→ AUFGABENLISTE:
A) Beantworten Sie anhand des Beitrags zum BAG-Urteil 9 AZR 139/21 folgende Fragen:
(i) An welchem Datum erging das Urteil des Bundesarbeitsgerichts?
(ii) Wo lag der Arbeitsort der Klägerin?
(iii) Auf welchem Weg kündigte die Beklagte der Klägerin?
B) Zählen Sie sämtliche Gesellschaften auf, die im Beitrag zum BAG-Urteil 9 AZR 139/21 genannt werden, jeweils mit ihrer dort angegebenen Bezeichnung.
C) Führen Sie den Beitrag zum BAG-Urteil 9 AZR 139/21 im Anschluss an seinen letzten Satz fort.

BAG 9 AZR 139/21

September 10, 2022

BAG 9 AZR 139/21

RA und Notar Krau

Das Bundesarbeitsgericht (BAG) hatte in seinem Urteil vom 26. April 2022  über die Frage zu entscheiden, ob eine Pilotin, die von einer irischen Fluggesellschaft über eine britische Vermittlungsgesellschaft und eine irische Personalgesellschaft eingesetzt wurde, in einem Arbeitsverhältnis zur Fluggesellschaft stand.

Der Fall:

Die Klägerin, eine Pilotin, war geschäftsführende Gesellschafterin einer irischen Personalgesellschaft (W Ltd.).

Diese schloss mit einer britischen Vermittlungsgesellschaft (B Ltd.) einen Vertrag über Pilotendienstleistungen.

Die B Ltd. wiederum hatte einen Vertrag mit einer irischen Fluggesellschaft (Beklagte).

Die Klägerin wurde von der Beklagten als Pilotin eingesetzt.

Ihr Arbeitsort war der Flughafen Bremen.

Die Beklagte kündigte der Klägerin per E-Mail.

Die Klägerin klagte auf Feststellung, dass das Arbeitsverhältnis nicht durch die E-Mail beendet worden sei, und auf Erteilung eines qualifizierten Zwischenzeugnisses.

BAG 9 AZR 139/21

Die Entscheidung:

Das BAG hob das Urteil des Landesarbeitsgerichts Bremen auf und verwies die Sache zurück.

Das Landesarbeitsgericht habe nicht hinreichend geprüft, ob zwischen der Klägerin und der Beklagten ein Arbeitsverhältnis bestand.

→ DATENZEILEN:
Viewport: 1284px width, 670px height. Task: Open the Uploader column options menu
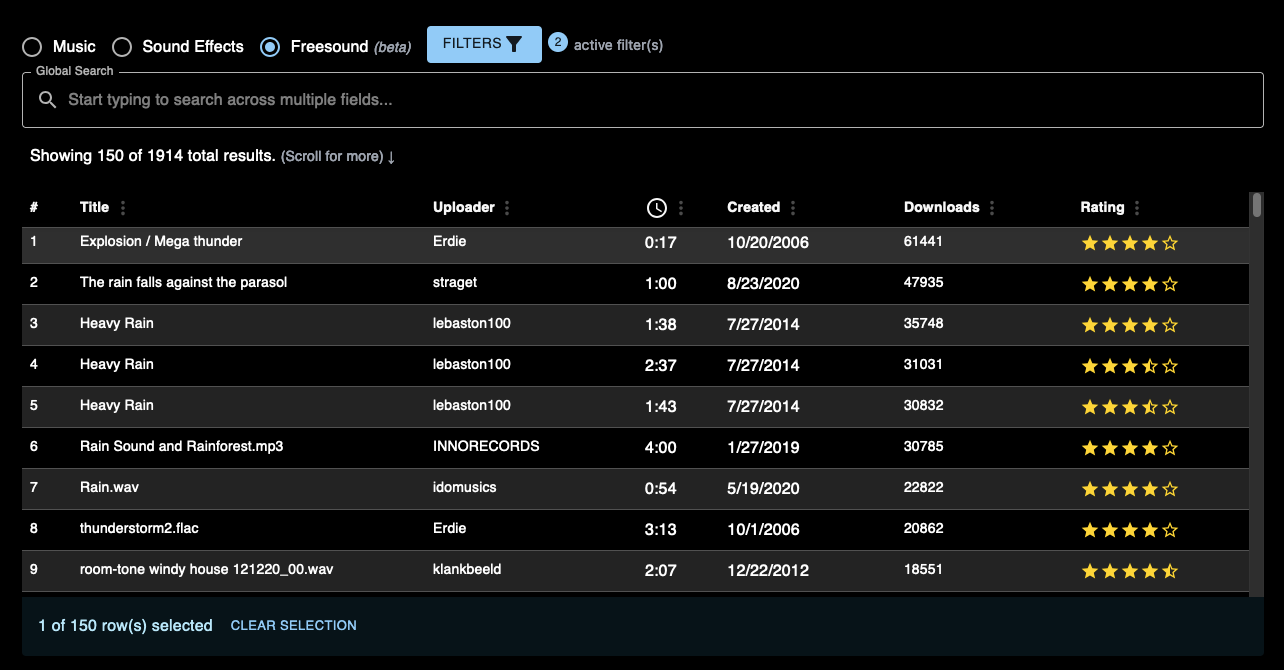(507, 207)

→ LÖSUNGEN:
A)
(i) Am 26. April 2022.
(ii) Am Flughafen Bremen.
(iii) Per E-Mail.

B)
- W Ltd.: irische Personalgesellschaft
- B Ltd.: britische Vermittlungsgesellschaft
- Irische Fluggesellschaft: die Beklagte

C)
Begründung:

  • Kein konkludenter Arbeitsvertrag: Das LAG Bremen war davon ausgegangen, dass zwischen der Klägerin und der Beklagten ein konkludentes Arbeitsverhältnis bestand. Das BAG stellte klar, dass hierfür eine zumindest konkludente Vereinbarung erforderlich sei. Im vorliegenden Fall fehlte es jedoch an einem entsprechenden Rechtsbindungswillen der Beklagten. Die Beklagte wollte sich gerade nicht vertraglich an die Klägerin binden.
  • Keine unerlaubte Arbeitnehmerüberlassung: Das LAG Bremen hatte auch die Möglichkeit eines Arbeitsverhältnisses aufgrund einer unerlaubten Arbeitnehmerüberlassung in Betracht gezogen. Das BAG stellte jedoch klar, dass die Fiktion eines Arbeitsverhältnisses gemäß § 10 Abs. 1 Satz 1 AÜG a.F. nur dann greift, wenn das Arbeitsverhältnis zwischen dem Verleiher (W Ltd.) und dem Leiharbeitnehmer (Klägerin) nach deutschem Recht zu beurteilen und damit gemäß § 9 Nr. 1 AÜG a.F. unwirksam ist. Ob dies der Fall war, musste das LAG noch prüfen.
  • Rechtswahl und Vertragsstatut: Zunächst musste das LAG das auf das Vertragsverhältnis zwischen der Klägerin und der W Ltd. anwendbare Recht ermitteln. Hatten die Parteien deutsches Recht gewählt, war zu prüfen, ob es sich um ein Leiharbeitsverhältnis handelte. War dies der Fall und lag eine unerlaubte Arbeitnehmerüberlassung vor, wäre zwischen der Klägerin und der Beklagten ein Arbeitsverhältnis entstanden. Dieses hätte die Beklagte nicht formwirksam gekündigt.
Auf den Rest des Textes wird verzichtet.